■ **GIVEN TEXT**

A Night at the Bar
Some inside-baseball here: it's not always easy to write in The Tomb. It helps to go elsewhere. And it helps to have a drink, to hasten arrival in the proverbial zone.
Monday night, I went to a bar after work to try to get a little writing done.
It's fairly empty as I walk in, but not PERFECTLY empty... which is in its own way perfect. I didn't want to be the only person in a dead bar. I wanted just enough white noise to help me think.
Out of the corner of my eye, I notice a black woman and a white woman talking to each other at the end of this small bar. (Coworkers, perhaps?) There is a series of empty stools between them and the next grouping of people, which is also perfect. I sit down. Order a drink. Retrieve my notebook and pen and proceed to do what writers do.
A minute or two later, I hear a female voice call out in my direction:
"Hey. Tattoos. I like your tattoos."
I turn to my left. I see this little reddish blonde white girl staring back at me, smiling. I remember thinking she somewhat resembled "Ginny Weasley" from the HARRY POTTER movies. Maybe early 20s, a flirty sparkle in her eyes.
I look at her. Look back down at my writing notes and think to myself, "Well... you haven't gone on a date in an unconscionable length of time... there's no hard deadline on this thing you're writing... When's the last time you even talked to a girl like this...? Let's just see where this goes..."
I set aside my writing notes and engage in some light preliminary palaver. She beckons me, patting the empty stool beside her. The woman she was initially chatting with is now talking to someone else. (So maybe they're not coworkers?, I think.)
I obediently scooch over and start spouting a little canned b.s. about the ink on my arms. I don't really like going into too much detail about my ink with perfect strangers.
The girl listens with seeming interest before she starts to tug at the sleeve of her coat...
"I... DON'T... have any tattoos... but I've got something better..."
With some tense fanfare, she removes her coat and dramatically starts to roll up her sweater sleeve... revealing these DEEEEP scars all over her right arm...
This was not some semi-artful scarification body-mod thing. This was DAMAGE. This looked like her arm had been taken off and sewn back on.
"I was in a foster home for most of my life and I ran away...," she slurred. And it was only then that I noticed that she WAS slurring. In fact, the more I listened to her, the less sense she was making.
"I'm known all over the world for shortboarding," she confided in me. "Other people longboard but I... I...... I'm know for shortboard...... 'nd that's what.... people know me the world over.... shortboard..."
Her words weren't really coming together to form coherent anecdotes or statements -- such that it was hard to even fake polite small talk with her because I couldn't understand what she was saying. It was around then that I also noticed her eyes were slightly out-of-sync, like a chameleon's.
It was also clear that I was the fool who was now engaged in a conversation with the one person at the bar who everyone else was trying to avoid.
"I... swam... in gasoline," she confessed to me. And then insisted more emphatically: "I swam... in... gasoline!"

■ **WHAT YOU NEED TO DO**
Reproduce verbatim the passage of the night-at-the-bar account from "I set aside" to "of her coat...".

■ **DATA SHOWN**

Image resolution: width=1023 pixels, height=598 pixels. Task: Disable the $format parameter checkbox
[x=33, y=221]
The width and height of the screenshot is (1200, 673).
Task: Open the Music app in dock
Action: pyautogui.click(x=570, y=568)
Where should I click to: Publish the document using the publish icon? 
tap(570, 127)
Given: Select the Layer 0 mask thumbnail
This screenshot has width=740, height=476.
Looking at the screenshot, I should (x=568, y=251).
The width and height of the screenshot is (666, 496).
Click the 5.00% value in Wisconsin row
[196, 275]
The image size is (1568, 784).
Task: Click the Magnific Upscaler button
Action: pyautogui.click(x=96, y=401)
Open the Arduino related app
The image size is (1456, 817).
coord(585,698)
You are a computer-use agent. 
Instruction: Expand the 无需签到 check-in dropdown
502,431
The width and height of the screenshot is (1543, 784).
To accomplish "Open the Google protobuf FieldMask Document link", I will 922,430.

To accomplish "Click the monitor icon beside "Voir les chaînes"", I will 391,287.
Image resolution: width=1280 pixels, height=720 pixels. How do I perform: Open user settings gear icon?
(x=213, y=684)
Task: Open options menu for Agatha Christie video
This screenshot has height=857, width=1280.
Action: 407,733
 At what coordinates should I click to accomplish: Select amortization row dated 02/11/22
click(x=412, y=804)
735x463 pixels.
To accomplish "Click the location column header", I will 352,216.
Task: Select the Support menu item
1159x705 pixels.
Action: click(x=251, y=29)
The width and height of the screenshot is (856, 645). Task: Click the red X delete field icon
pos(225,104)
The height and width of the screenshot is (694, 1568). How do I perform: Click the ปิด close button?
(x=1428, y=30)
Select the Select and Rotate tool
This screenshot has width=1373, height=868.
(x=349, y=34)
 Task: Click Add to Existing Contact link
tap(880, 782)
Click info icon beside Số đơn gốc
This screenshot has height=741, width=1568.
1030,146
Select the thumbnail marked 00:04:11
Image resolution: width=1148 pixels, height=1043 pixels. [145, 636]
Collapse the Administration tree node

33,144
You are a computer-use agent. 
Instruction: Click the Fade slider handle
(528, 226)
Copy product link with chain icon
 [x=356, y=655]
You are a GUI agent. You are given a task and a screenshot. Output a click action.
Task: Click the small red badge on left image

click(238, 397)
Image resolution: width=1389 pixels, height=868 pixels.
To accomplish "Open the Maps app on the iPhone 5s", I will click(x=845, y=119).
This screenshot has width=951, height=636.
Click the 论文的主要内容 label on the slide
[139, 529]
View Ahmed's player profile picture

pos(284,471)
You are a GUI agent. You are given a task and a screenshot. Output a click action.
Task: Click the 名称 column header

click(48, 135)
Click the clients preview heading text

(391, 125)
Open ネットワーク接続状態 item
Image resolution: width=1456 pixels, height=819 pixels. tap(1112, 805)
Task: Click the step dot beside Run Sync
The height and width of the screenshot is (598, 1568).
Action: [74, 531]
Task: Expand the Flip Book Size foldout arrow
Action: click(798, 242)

■ **SOLUTION**
I set aside my writing notes and engage in some light preliminary palaver. She beckons me, patting the empty stool beside her. The woman she was initially chatting with is now talking to someone else. (So maybe they're not coworkers?, I think.)
I obediently scooch over and start spouting a little canned b.s. about the ink on my arms. I don't really like going into too much detail about my ink with perfect strangers.
The girl listens with seeming interest before she starts to tug at the sleeve of her coat...